Python string occurence count regex performance
OK, I was struggling to make it work without regexes, as we all know that regexes are slow. Here is what I came up with:
def count_occurrences(word, text):
spaces = [' ', '\n', '(', '«', '\u201d', '\u201c', ':', "''", "__"]
endings = spaces + ['?', '.', '!', ',', ')', '"', '»']
s = text.lower().split(word.lower())
l = len(s)
return sum((
(i == 0 and (s[0] == '' or any(s[i].endswith(t) for t in spaces)) and (s[1] == '' or any(s[i+1].startswith(t) for t in endings)))
or (i == l - 2 and any(s[i].endswith(t) for t in spaces) and (s[i+1] == '' or any(s[i+1].startswith(t) for t in endings)))
or (i != 0 and i != l - 2 and any(s[i].endswith(t) for t in spaces) and any(s[i+1].startswith(t) for t in endings))
) for i in range(l - 1))
The whole file runs in ideone:
Ran 1 test in 0.025s
OK
Which is what the question is asking for.
The logic is pretty simple.
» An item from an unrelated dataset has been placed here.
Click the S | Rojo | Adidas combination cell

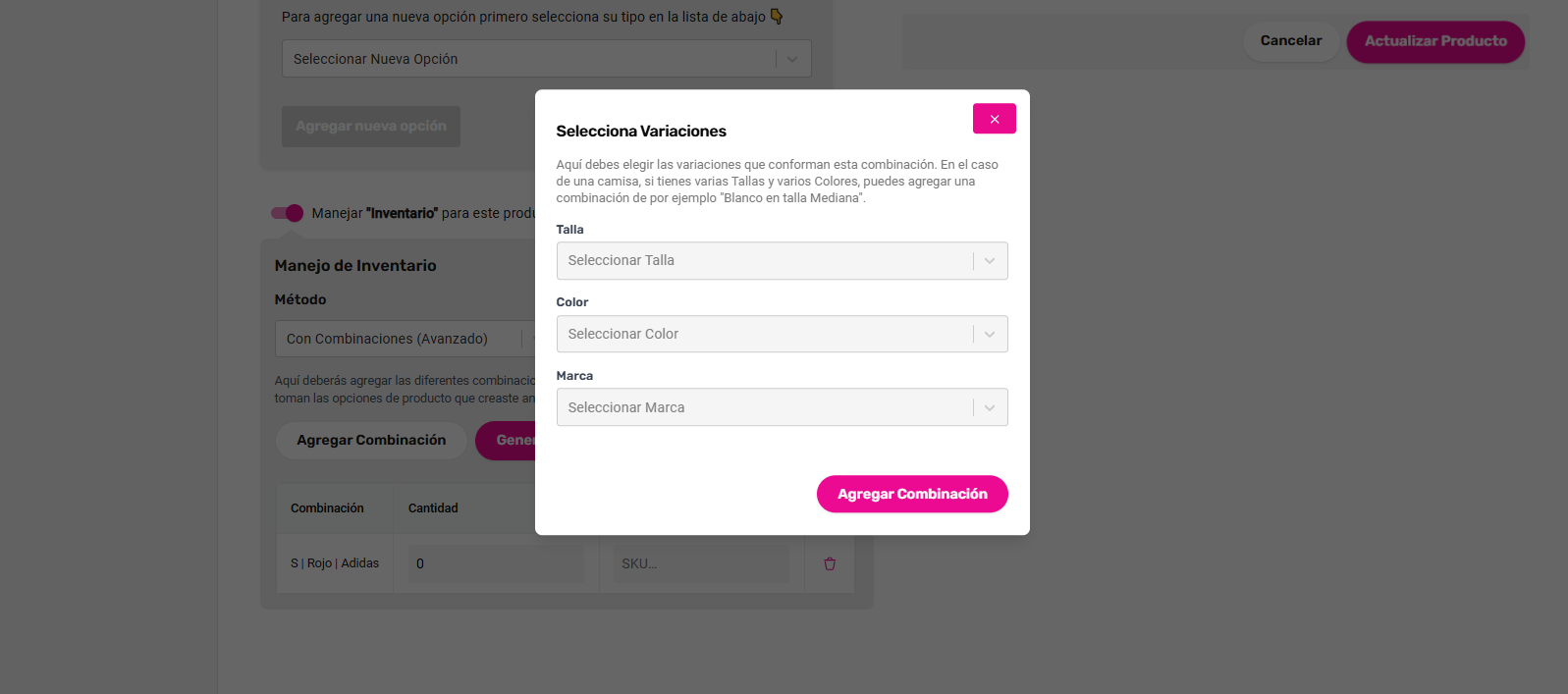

Let's split the text
by word
, both lower cased. Now let's look at each couple of neighbours. If, for example index 0 finished with a valid delimiter, and index 1 starts with a valid delimiter, let's count it as an occurrence. Let's do that up to the last couple of the split.
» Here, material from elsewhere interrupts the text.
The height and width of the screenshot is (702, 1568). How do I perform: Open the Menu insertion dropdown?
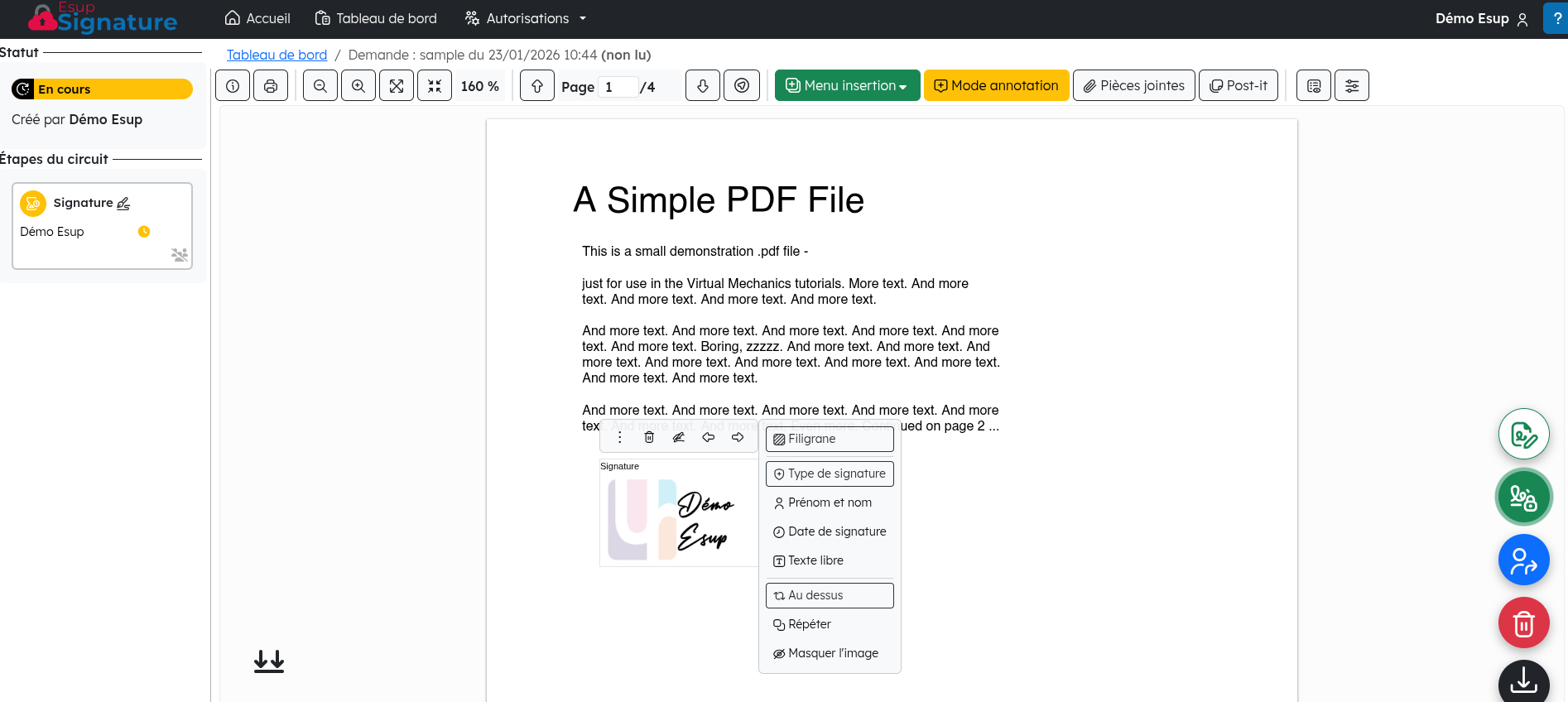[847, 86]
Since performance is important here, we have to be aware to the order of spaces
and endings
. We are basically looking for the first in the list to fulfil the condition. So it is important to locate the variables that are more common first. For example, If I declare:
spaces = ['(', '«', '\u201d', '\u201c', ':', "''", "__", '\n', ' ']
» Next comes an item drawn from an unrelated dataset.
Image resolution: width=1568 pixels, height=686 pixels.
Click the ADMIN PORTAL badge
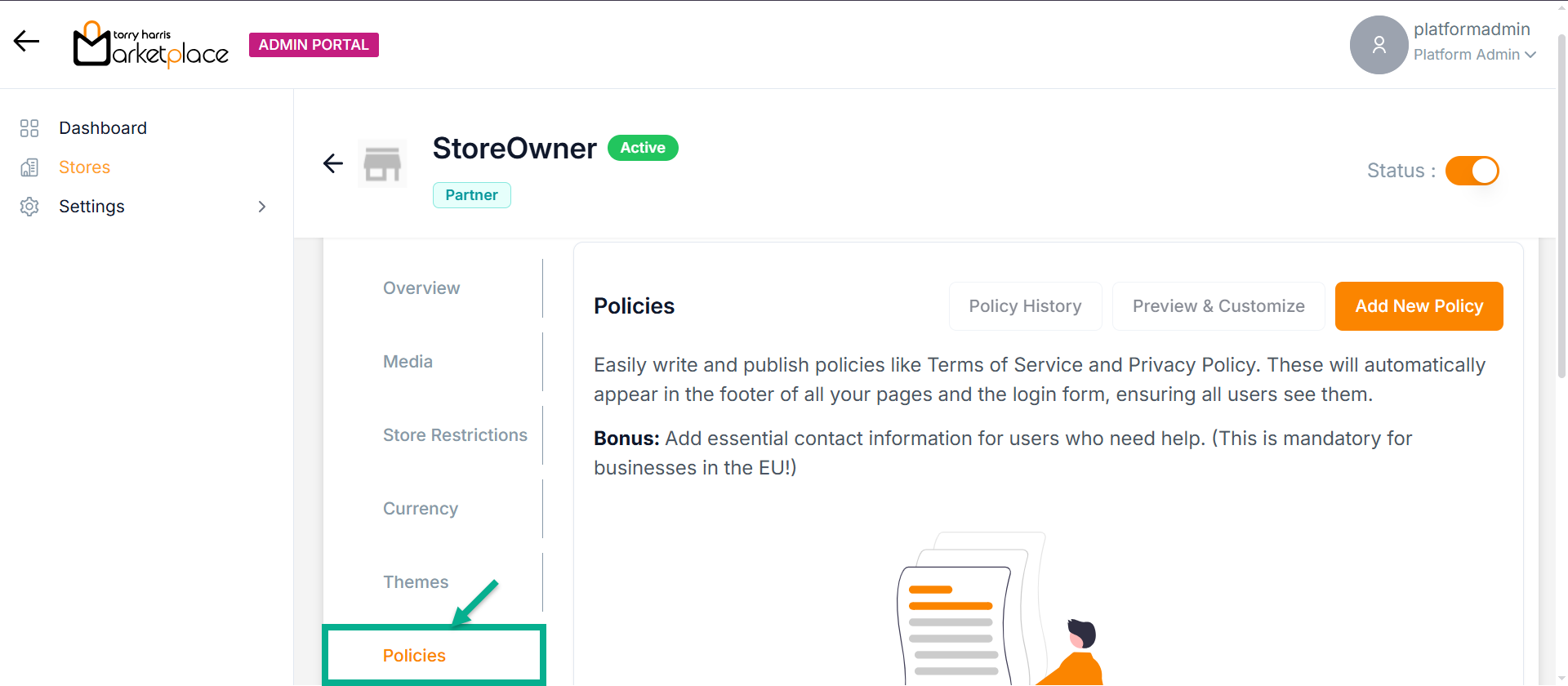pyautogui.click(x=314, y=45)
instead of what I have in my solution, I get a run of 0.036
seconds.
If for example I declare one array:
spaces = [' ', '\n', '(', '«', '\u201d', '\u201c', ':', "''", "__", '?', '.', '!', ',', ')', '"', '»']
which has all delimiters and use only that, I get 0.053 seconds. Which is 60% more than my solution.
It is probably possible that there is a better solution with declaring the delimiters in another order.